Trop vite aussi quand je pense à tous les billets commencés, aux citations mises de côté, aux images accumulées, aux livres dont je voudrais parler, à toutes ces histoires que j’ai en tête et ausx semaines temps qui me filent entre les doigts. Force est de constater de plus la fatigue qui s’est abattue sur moi en raison d’un surplus de travail et de nuits sans suffisamment dormir.
Mais j’ai été fidèle au pays de Lali. J’ai été là jour après jour, même si ce n’était pas toujours facile. Et en ce dimanche, c’est une illustration de l’artiste Léa le Pivert que je vous propose de faire vivre en vos mots comme vous le faites si bien chaque semaine. Aucun commentaire ne sera validé avant dimanche prochain, comme le veut l’habitude. Vous avez donc plus que le temps d’écrire quelques lignes, de lire les textes déposés sur la scène livresque de dimanche dernier et même, si vous le souhaitez, de les commenter. C’est avec plaisir que nius vous lirons.
D’ici là, bon dimanche et bonne semaine à tous les envosmotistes et à celles et ceux qui les liront.

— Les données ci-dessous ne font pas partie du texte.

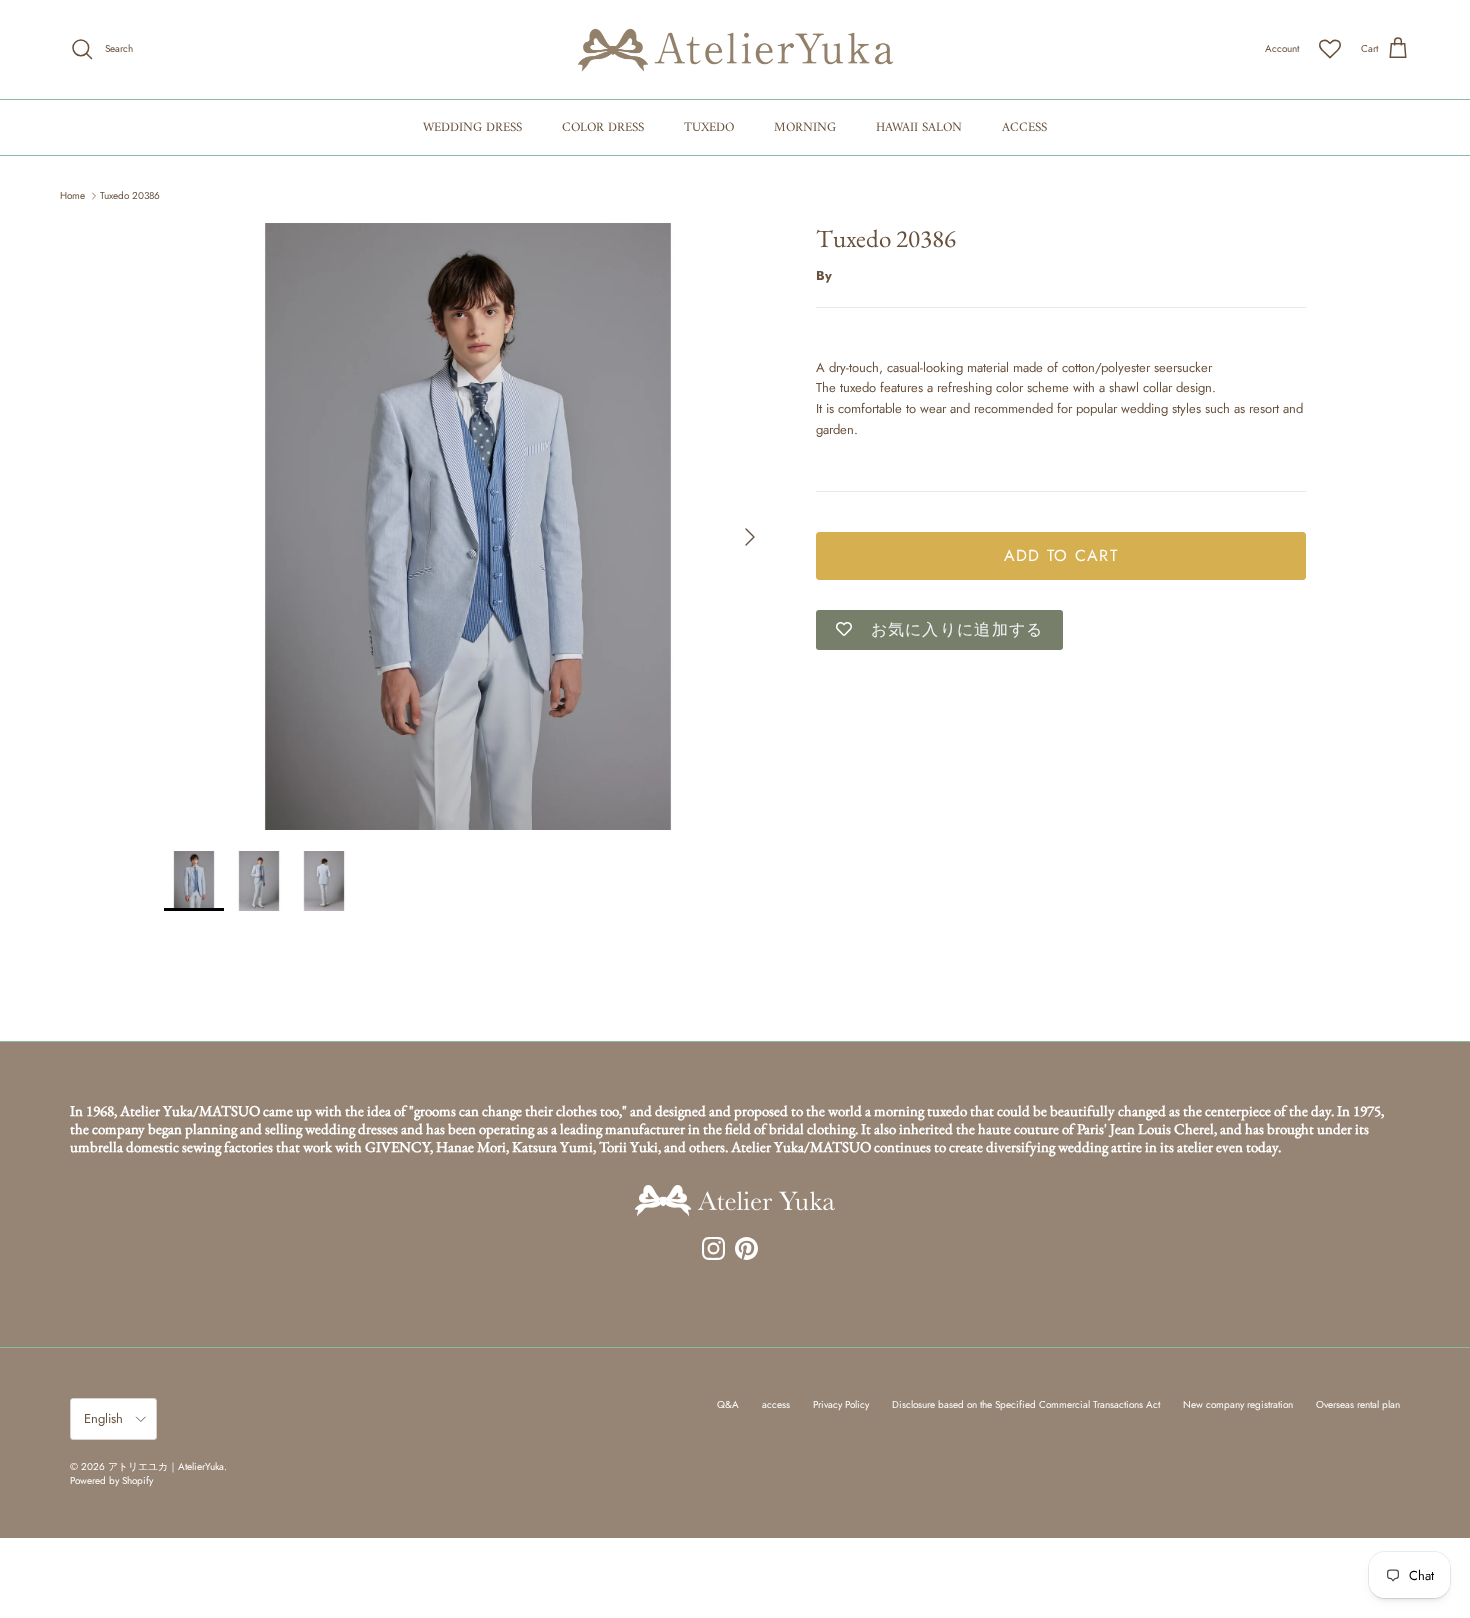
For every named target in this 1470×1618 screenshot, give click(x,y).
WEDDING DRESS (472, 127)
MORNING (805, 127)
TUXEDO (709, 127)
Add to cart (1061, 554)
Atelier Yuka (868, 274)
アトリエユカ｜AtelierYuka (166, 1466)
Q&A (728, 1404)
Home (72, 195)
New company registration (1238, 1404)
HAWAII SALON (919, 127)
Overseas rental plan (1358, 1404)
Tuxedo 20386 (130, 195)
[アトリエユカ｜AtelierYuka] (735, 49)
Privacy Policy (841, 1404)
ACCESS (1024, 127)
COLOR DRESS (603, 127)
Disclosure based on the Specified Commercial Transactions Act (1026, 1404)
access (776, 1404)
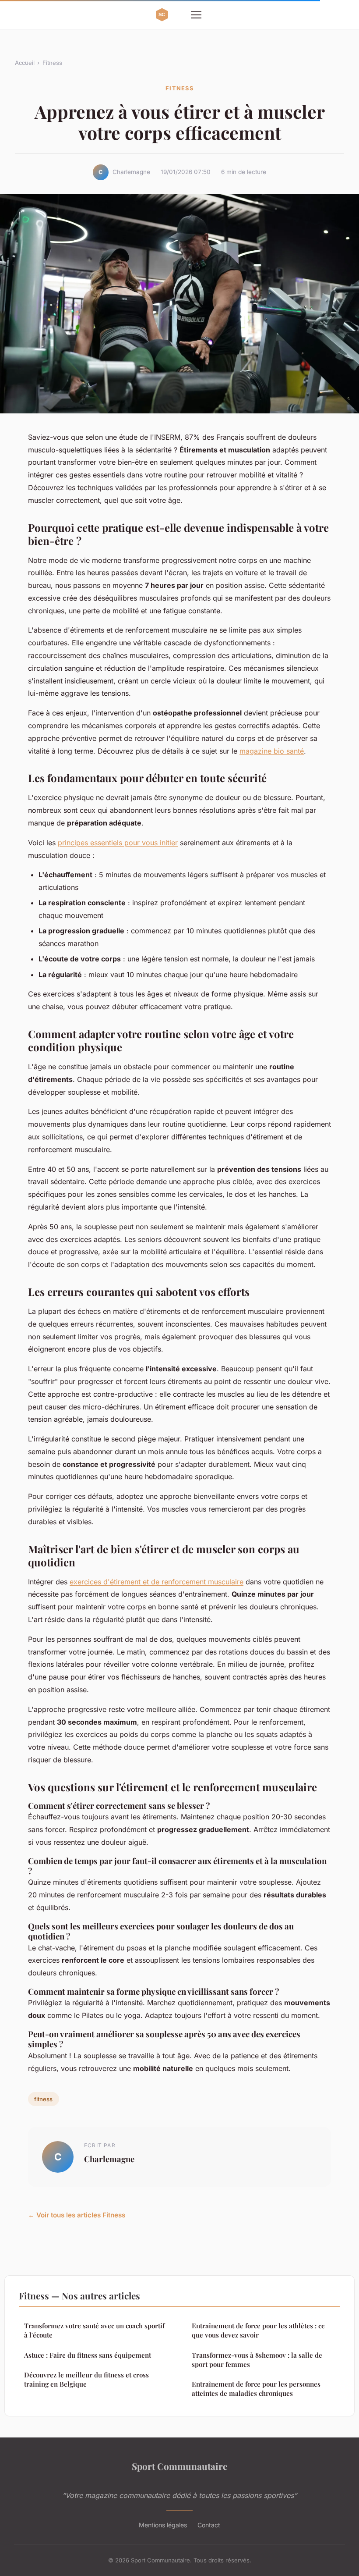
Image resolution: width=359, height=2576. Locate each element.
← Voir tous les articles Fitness (76, 2215)
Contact (208, 2525)
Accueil (25, 62)
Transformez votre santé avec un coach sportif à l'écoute (94, 2330)
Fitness (52, 62)
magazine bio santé (271, 751)
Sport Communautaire (179, 2466)
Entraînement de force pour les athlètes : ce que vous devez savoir (258, 2330)
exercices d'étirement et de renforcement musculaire (156, 1581)
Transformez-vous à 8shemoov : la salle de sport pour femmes (257, 2360)
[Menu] (196, 15)
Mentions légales (163, 2525)
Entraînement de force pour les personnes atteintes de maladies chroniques (256, 2389)
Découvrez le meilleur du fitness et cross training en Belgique (86, 2379)
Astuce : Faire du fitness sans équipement (87, 2355)
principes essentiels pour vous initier (118, 842)
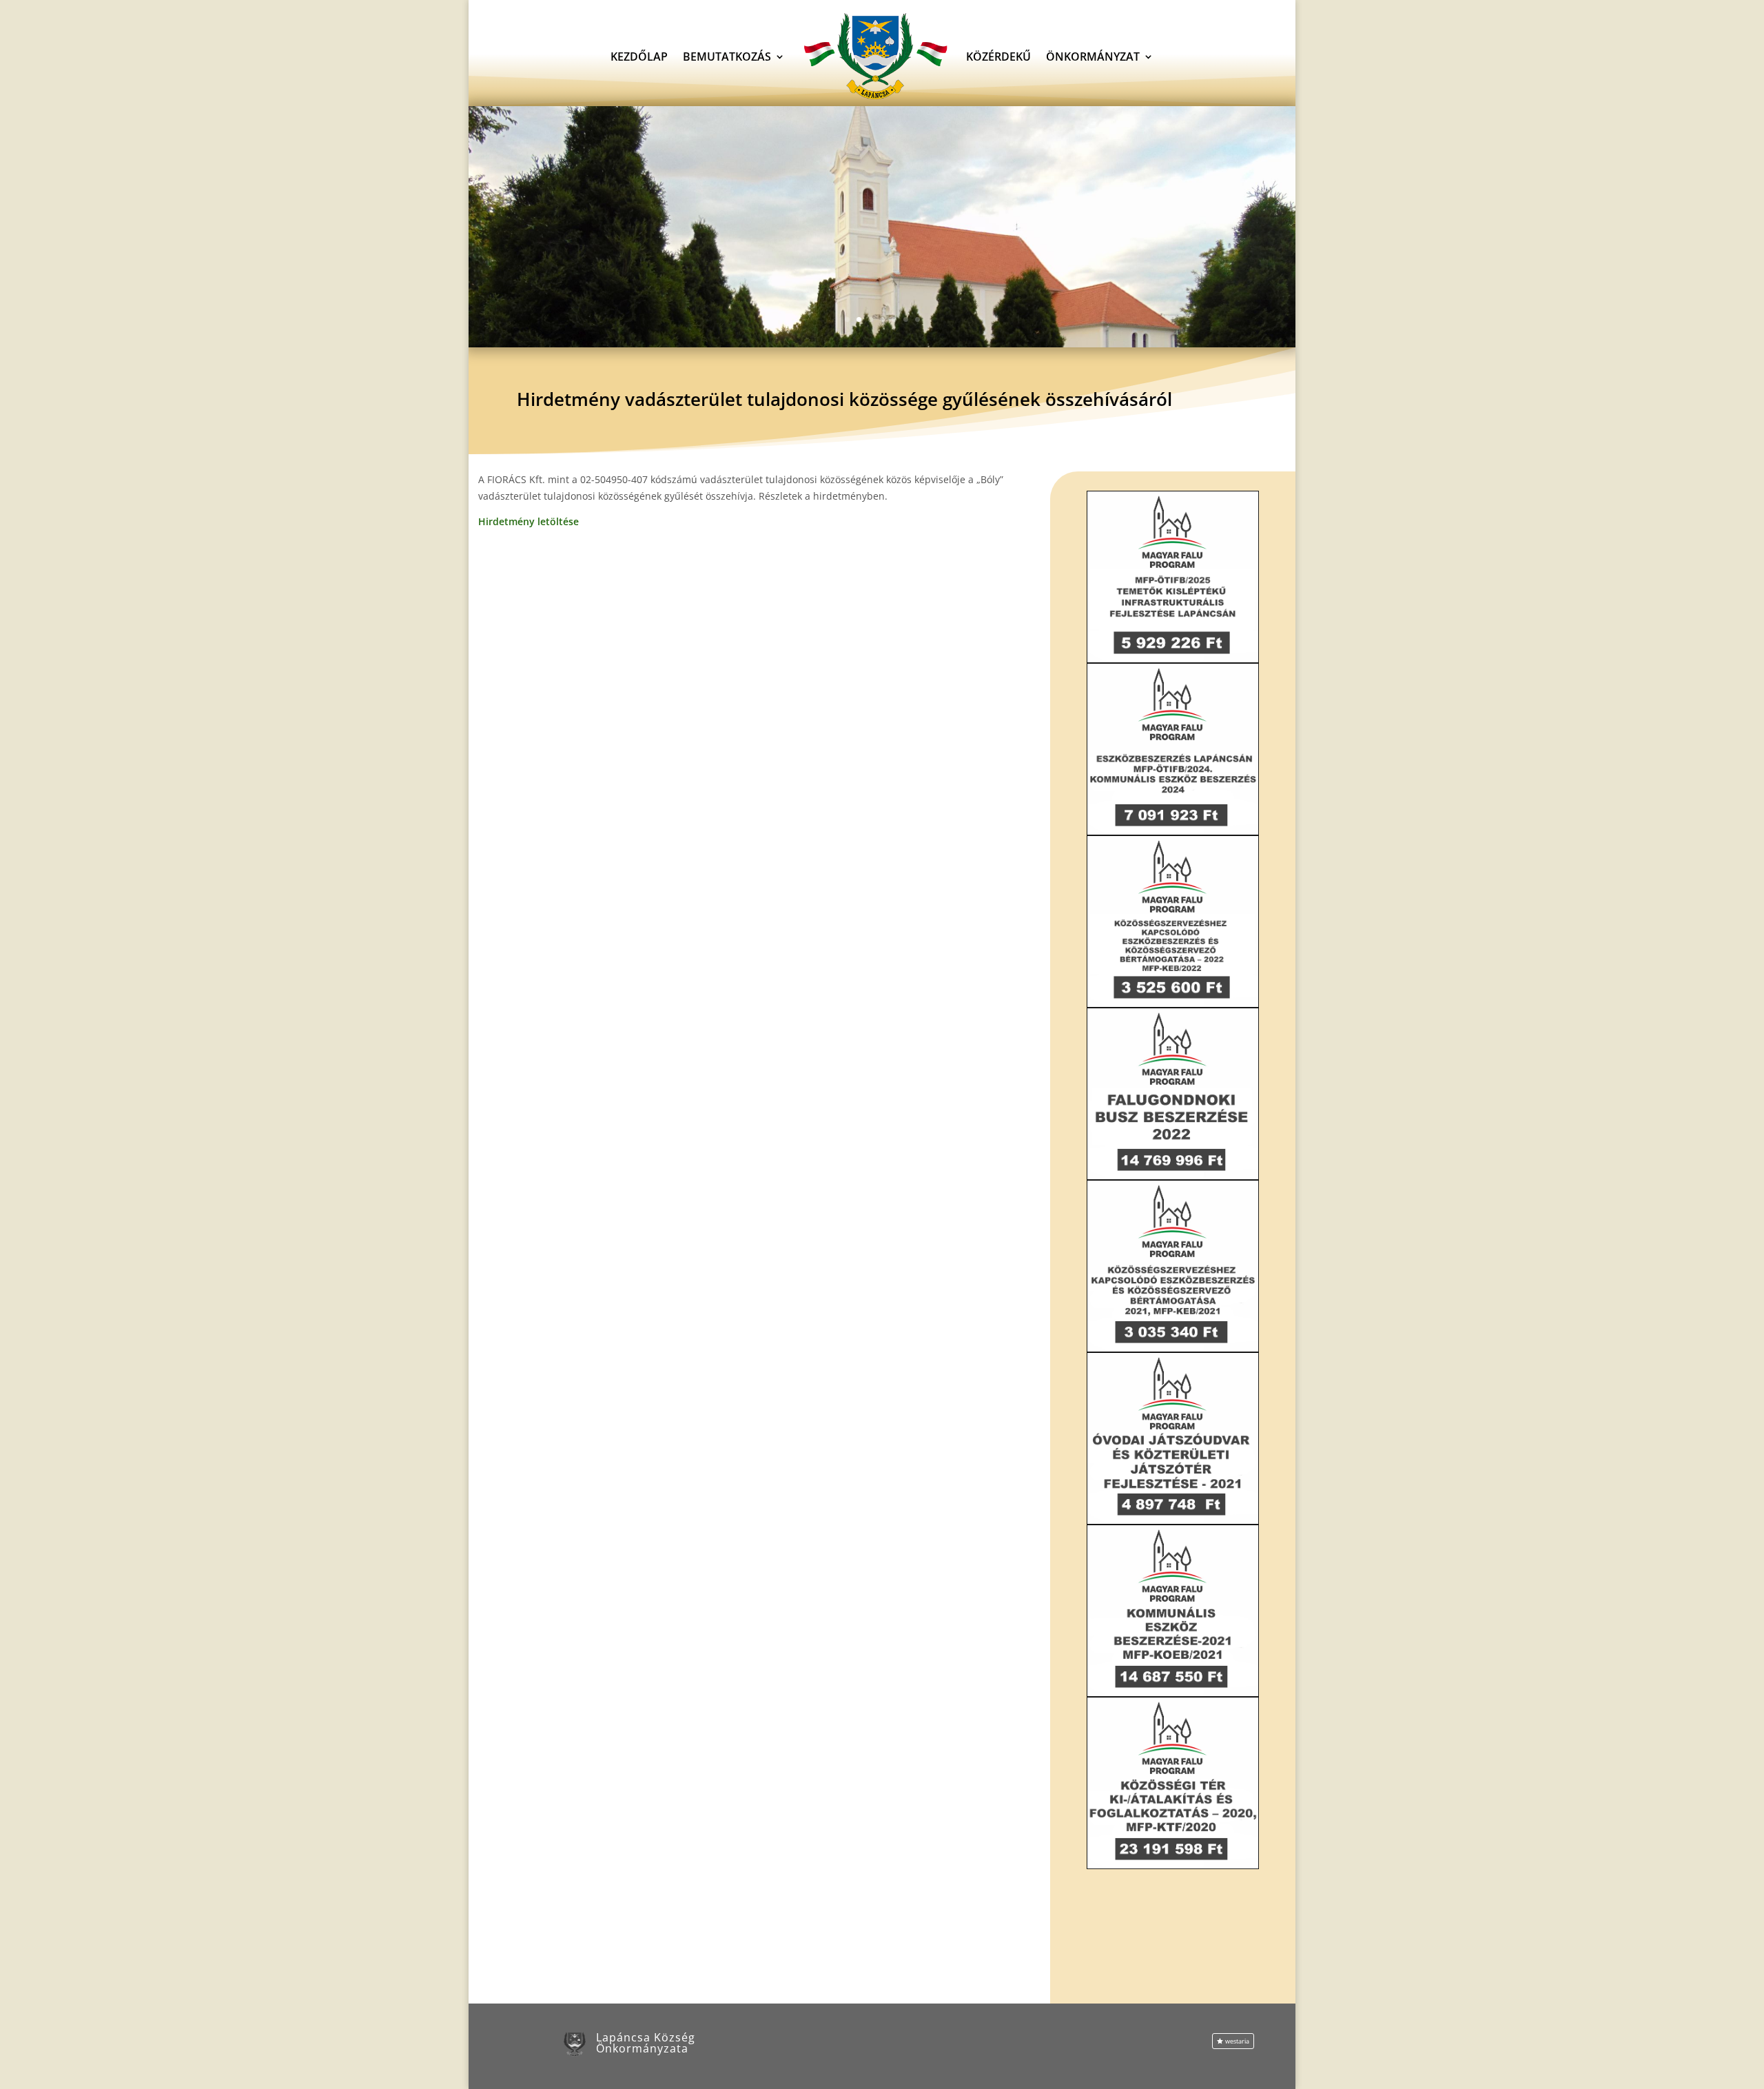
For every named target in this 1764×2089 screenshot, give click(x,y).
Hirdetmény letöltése (528, 521)
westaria (1237, 2041)
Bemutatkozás (727, 56)
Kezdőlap (639, 56)
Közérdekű (998, 56)
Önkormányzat (1093, 56)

Il a beaucoup venté la nuit dernière. Et Rachel a très peu dormi. Toute la maison semblait ébranlée, c’en était effrayant. Le chat s’était blotti contre elle, comme il le fait dès qu’il le peut, à n’importe quelle heure. Il ne la quitte pas depuis qu’elle l’a recueilli, il y a de cela quelques mois à peine, alors qu’il fait désormais partie de sa vie comme s’il était depuis toujours membre à part entière de la maisonnée. Elle l’avait trouvé un soir de pluie battante. Comment peut-on abandonner ainsi un animal, et après l’avoir laissé sans soins? Rachel a réconforté la petite bête au poil maigre et toute grelottante. Elle l’a enveloppé dans une couverture et mené chez le vétérinaire, qui lui a prescrit de quoi le revitaliser et guérir ses plaies. Maintenant son pelage est fourni et brillant et il a pris du poids, de sorte que sa taille est même devenue plutôt imposante. Rachel l’a appelé Subito. Car il est arrivé subitement dans sa vie, et s’y est tout de suite taillé une place de roi. Elle pense de plus au jeu de hasard du même nom, et remercie chaque jour la vie de les avoir rendus gagnants au quotidien, tous les deux. Du pur win win, ronronnant et confiant de part et d’autre. Tiens, elle aurait pu l’appeler Win Win aussi! Mais il connait déjà parfaitement son patronyme. Et Subito ça lui va vraiment bien.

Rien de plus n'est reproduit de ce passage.